En tout cas, la grande sacrifiée de toute cette affaire restera Anne-Marie, fille perdue après ses amours avec Michel, auquel elle finit par se refuser définitivement à la veille de ses
noces - longtemps après que Régis se fut résigné à renoncer à elle pour entrer en plus pleine communion avec Dieu... suivant en cela les préceptes de son confesseur.
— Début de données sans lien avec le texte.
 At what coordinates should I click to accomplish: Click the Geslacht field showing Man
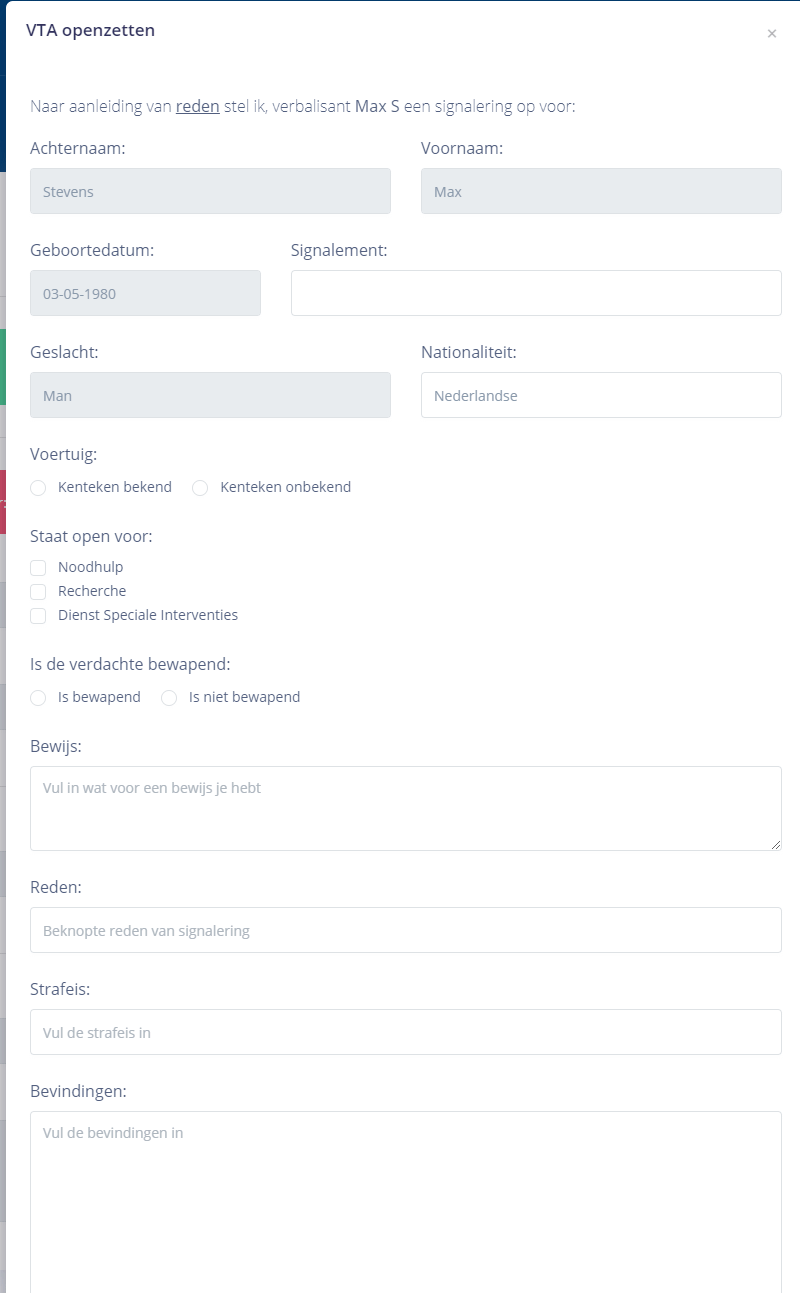tap(210, 395)
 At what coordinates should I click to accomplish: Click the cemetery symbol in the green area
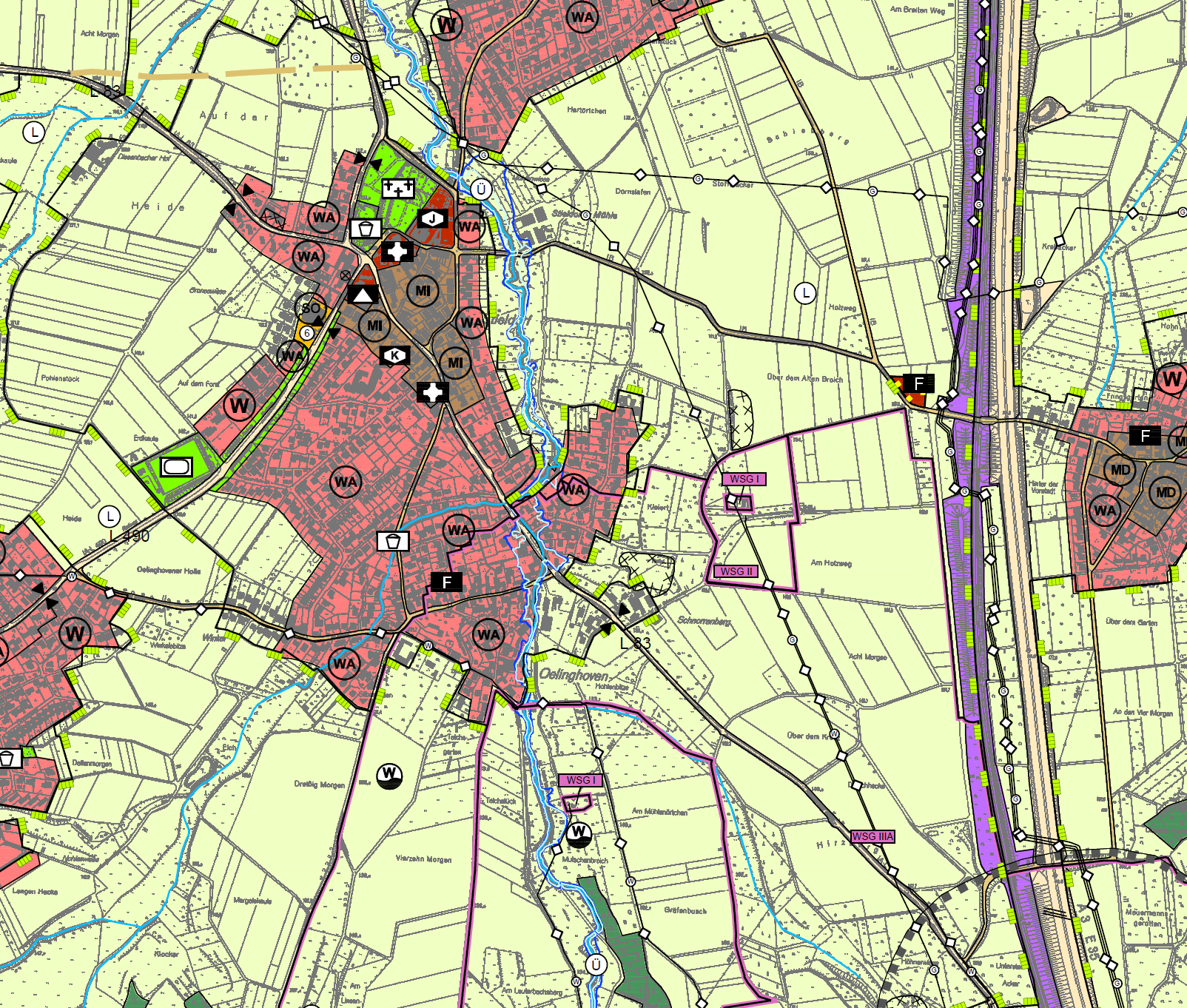pyautogui.click(x=398, y=188)
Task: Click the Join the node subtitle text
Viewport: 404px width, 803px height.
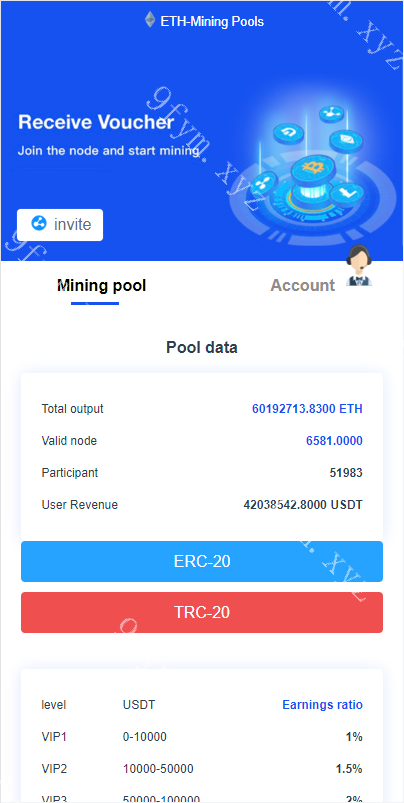Action: [110, 151]
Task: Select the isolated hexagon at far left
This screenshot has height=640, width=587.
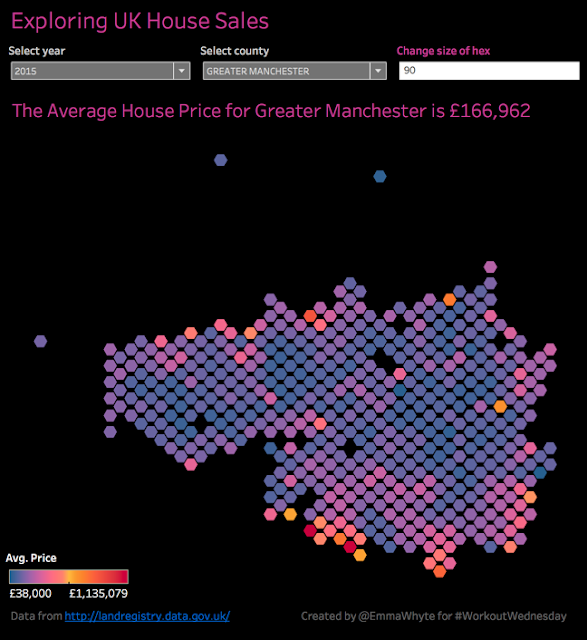Action: pos(40,341)
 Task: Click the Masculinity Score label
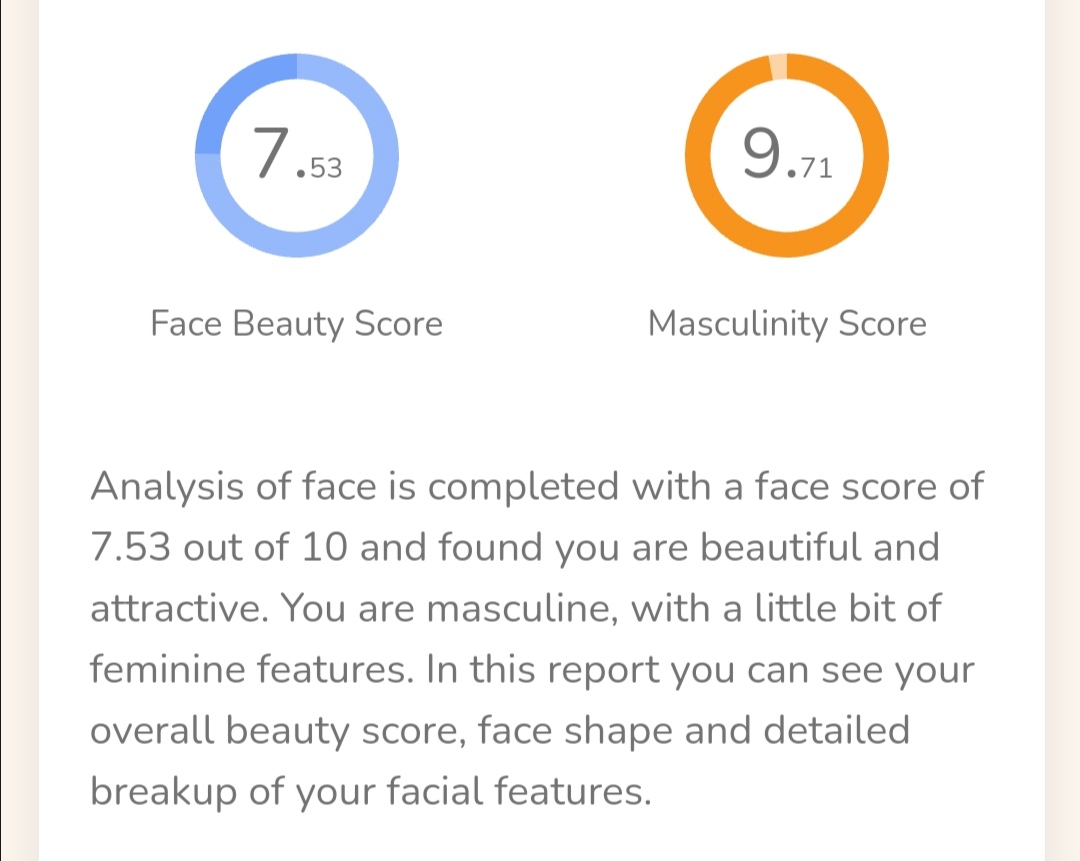[787, 323]
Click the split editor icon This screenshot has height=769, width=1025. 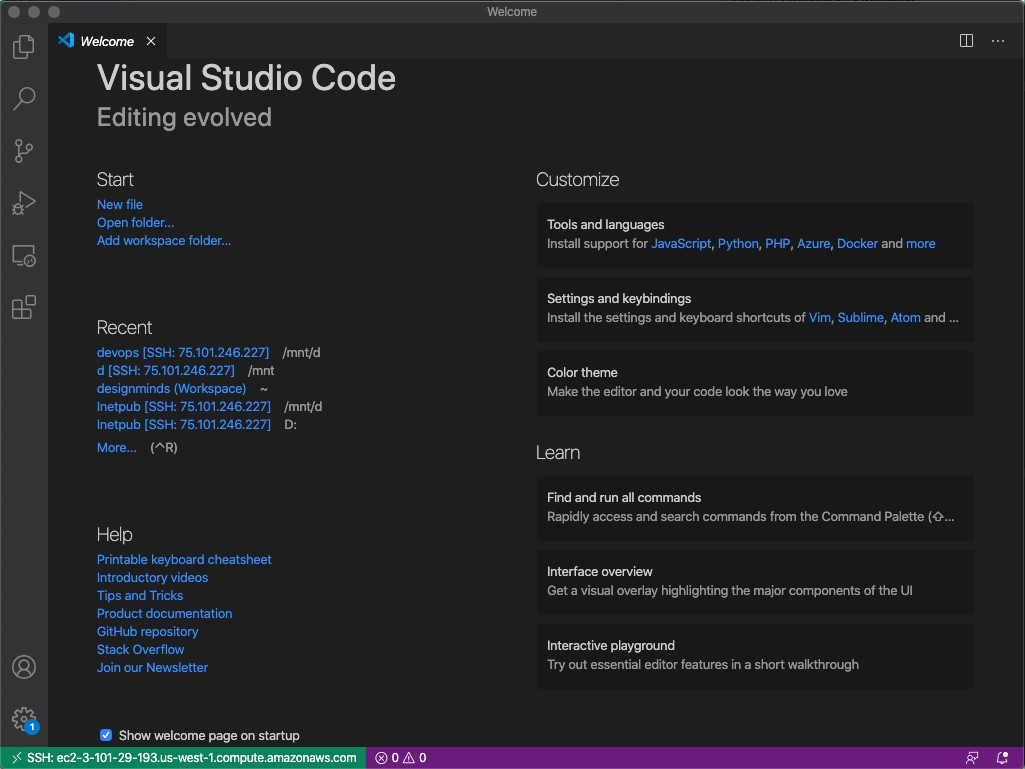(x=965, y=41)
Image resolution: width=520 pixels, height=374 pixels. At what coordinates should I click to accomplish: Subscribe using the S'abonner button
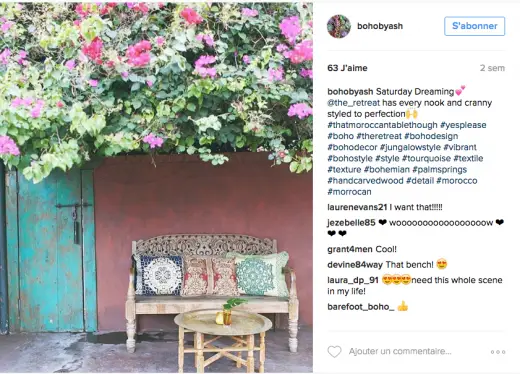coord(475,26)
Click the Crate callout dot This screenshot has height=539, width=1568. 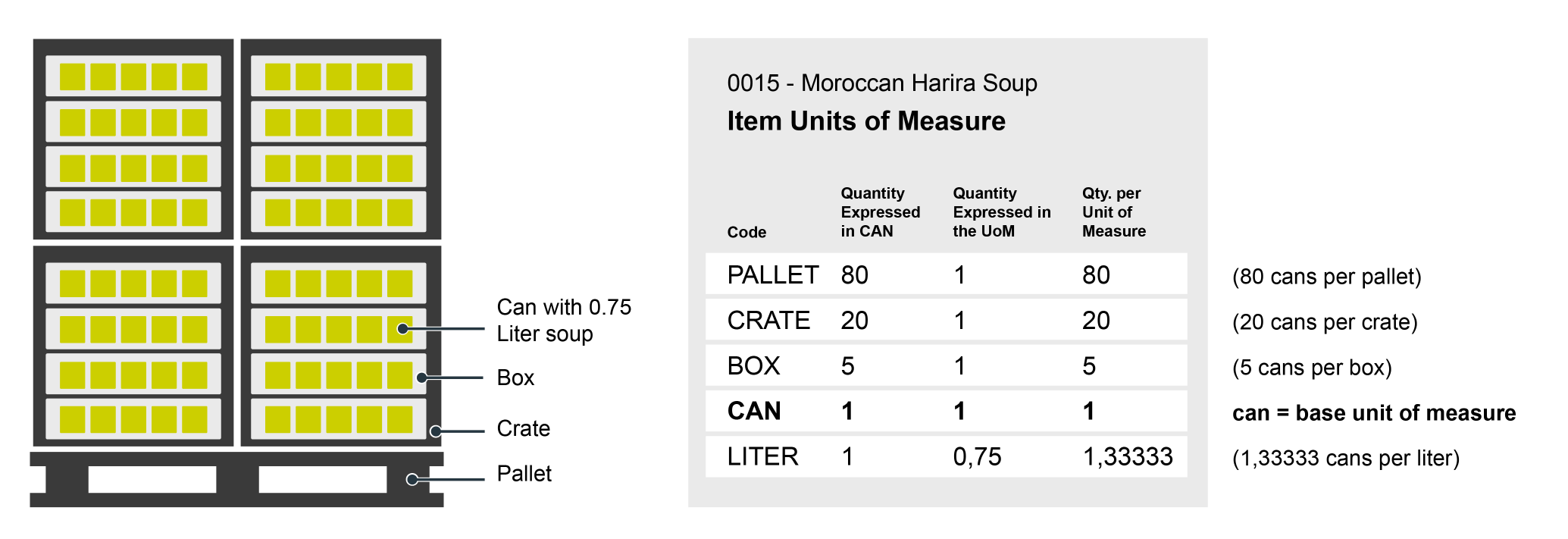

Le rite au service des sens
Ces âmes jeunes et fortes, goûtant la logomachie comme d'autres les apéritifs, ont un penchant irrésistible pour les rituels - des rituels qu'on retrouve dans toute histoire d'amour
(et, en écho dans le roman, à l'église!), mais qui revêtent ici un caractère exacerbé, sacré même, à l'instar de Brouilly - ce lieu où Anne-Marie et Régis ont connu une expérience mystique
absolument délirante qui fonde leur relation amoureuse, toute platonique qu'elle soit. La date du 28 septembre, où a eu lieu cette "transfiguration" moderne et intime, revêt un caractère sacré
pour Anne-Marie, qui, quelques années plus tard, après s'être donnée sans retenue à Michel, se refuse précisément ce jour-là - mais qu'on se rassure, les épisodes sensuels reprennent bien vite
ensuite, même si ce refus signifie que Régis reste toujours quelque part entre eux.
Il y a dans "Les deux étendards" tout un côté sensuel, érotique même, très appuyé. Régis le refuse, Michel se retient par fidélité pour son ami, en particulier avec la très sensuelle Yvonne - et
cette retenue ajoute au caractère phantasmatique de certaines pages qui font contraste avec le caractère débridé, dionysiaque, orgiaque des relations intimes entre Michel et Anne-Marie, en fin de
roman. Certaines phrases n'échappent pas aux clichés, mais l'auteur s'en dédouane avec une désinvolture qu'on lui pardonne volontiers. Dionysiaque? Les pions sont en tout cas bien placés pour
livrer une lourde charge contre l'institution religieuse catholique. Celle-ci est présentée "à l'ancienne mode", castratrice, vengeresse, punisseuse, écrasante: des Pères qui enseignent, des
curés mielleux, une morale malsaine. Jouant sur plusieurs tableaux, l'auteur charge Michel de vider les placards nauséabonds de l'Eglise, révélant ses luttes contre des hérésies pourtant
cohérentes, son histoire violente, les moeurs peu reluisantes de certains de ses hérauts et héros, etc.
Deux villes, deux décors, une culture
Paris et Lyon? Le récit se déroule au coeur des années folles - folles à Paris surtout, alors que Lyon est présentée comme le sanctuaire d'une bourgeoisie confite dans la production lucrative de
soie et de pâtes alimentaires. La vie parisienne permet à Lucien Rebatet de faire éclater son érudition dans le domaine des arts, et de la musique en particulier, dont il parle magnifiquement. Le
chapitre II, à cette aune, compose un panorama exemplaire de la vie culturelle de l'avant-garde parisienne - une avant-garde qui brûle Igor Stravinski après l'avoir adulé, qui se laisse tenter
par Arnold Schönberg, qui court les concerts, qui donne des notes aux écrivains et se veut toujours à la pointe des arts. A ce régime, Lyon peine à suivre. La description des concerts
lyonnais révèle des lieux et des actions plus poussives, et tend à dire que la province suit Paris avec au moins une mesure de retard - en matière de mode vestimentaire également.
Lyon reste cependant le décor essentiel de l'action et, à ce titre, endosse pour ainsi dire le rôle d'un personnage du roman, riche de ses qualités et de ses défauts, avec ses lieux qu'on
reconnaît immédiatement (le Café des Alpes, la rue Créqui, le cours Gambetta, la place Antique), ses zones d'ombre au bout des lignes de tram (que Michel révèle à l'occasion d'escapades), son
caractère, etc. Il y a aussi ses restaurants, ses spécialités culinaires, ses habitants même. Elle devient ainsi un lieu familier du lecteur, même s'il n'est pas du cru.
C'est donc à un roman d'amour dense et important que Lucien Rebatet invite son lecteur, à mille lieues de l'antisémitisme virulent des "Décombres" et des écrits magistraux qu'il a laissés
sur le cinéma. Deux éléments qui ont achevé la réputation de l'auteur - à telle enseigne qu'entre ces deux extrêmes, "Les deux étendards" se trouvent occultés, voire oubliés. Il est temps de
redécouvrir cet énorme volume...
Lucien Rebatet, Les deux étendards, Paris, Gallimard, 1951/2007.